Choosing Mediation After Filing For Divorce
Divorce is rarely an easy option to choose. Once a couple, or an individual, has decided it is the best course, there are many more decisions that have to be made before the divorce is finalized. What form the divorce will take is one of those decisions: citizens of British Columbia have many paths they can follow, including traditional litigation. Mediation, however, is becoming a more popular choice for many, including some who probably never considered it.
To initiate a divorce in B.C., an application must be submitted to the provincial Supreme Court. Though this might seem like the first step toward a protracted legal battle, there is still the opportunity to opt for mediation. Ironically, both partners are not required to choose this path. In fact, one spouse can compel the other to attend mediation by serving him or her with a Notice to Mediate.

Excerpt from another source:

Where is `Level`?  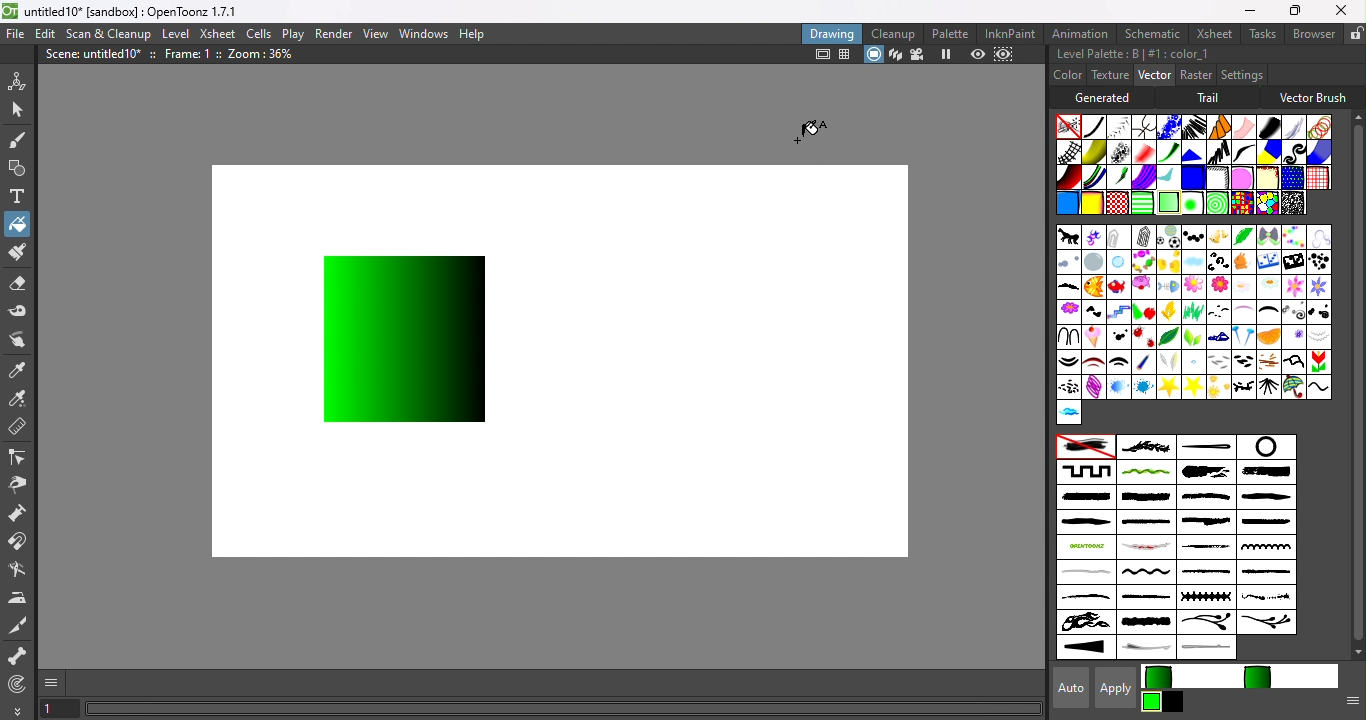 Level is located at coordinates (178, 34).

Once the spouse has been served with the Notice, he or she will be required to attend a mediation session, unless certain criteria are met. For example, he or she would not have to attend if the same issues had already been discussed in mediation. Also, the court may exempt the spouse if it would be impractical for him or her to attend, perhaps because they live a great distance away. It is also possible the mediator may decide mediation is not the appropriate method for the couple.
Mediation is a wonderful tool for couples who have chosen to end their marriage. For the right people, it may help avoid prolonged litigation and an emotional nightmare. The ability to enforce mediation may seem contradictory, but it may be a viable option in the right situation. Consulting with a family law attorney experienced with mediation in British Columbia might help make this alternative dispute resolution option work.